Implementation of Web-based live speech-driven lip-sync (Llorach et al. 2016) for Unity to be used in games with Live2D Cubism. The original lip-sync implementation in the Live2D Cubism SDK uses only the voice volume to determine how much the mouth of the character should open. This approach works very well, but more detail/realism can be added if the shape of the mouth is also taken into account.
The algorithm implemented in this example is very simple and can easily run in real-time on most devices.
Demo video: https://www.youtube.com/watch?v=wGsSn093m2U
For technical details, refer to the original paper: https://repositori.upf.edu/bitstream/handle/10230/28139/llorach_VSG16_web.pdf
MouthShapeAnalyzer
takes an AudioSource
for audio input and one Animator
that should have the four parameters "closed", "open", "pressed" and "kiss", corresponding to the shapes defined in the paper.
Alternatively, another AudioSource
can be supplied if you want to get input directly from a microphone.
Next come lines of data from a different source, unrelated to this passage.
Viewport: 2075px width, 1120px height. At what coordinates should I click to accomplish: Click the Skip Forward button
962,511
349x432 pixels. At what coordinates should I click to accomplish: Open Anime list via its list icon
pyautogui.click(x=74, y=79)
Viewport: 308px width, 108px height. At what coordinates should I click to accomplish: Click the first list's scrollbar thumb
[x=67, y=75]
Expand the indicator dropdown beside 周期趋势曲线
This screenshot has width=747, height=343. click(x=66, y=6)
In that case, the Use-Microphone-checkbox must be checked.
Create the four blend shapes for your character as described in the paper. To do this, you can simply create 1-frame-animations in the Live2D Cubism editor and export them to Unity. After importing them, set them up as an additional animation layer (blending: override, weight: 1). This layer should by default play a blend-tree animation set up like this:
The parameters for MouthShapeAnalyzer
have to be set individually for each characters, because of differences in voice pitch. I recommend just trying out different values until you find something that looks good.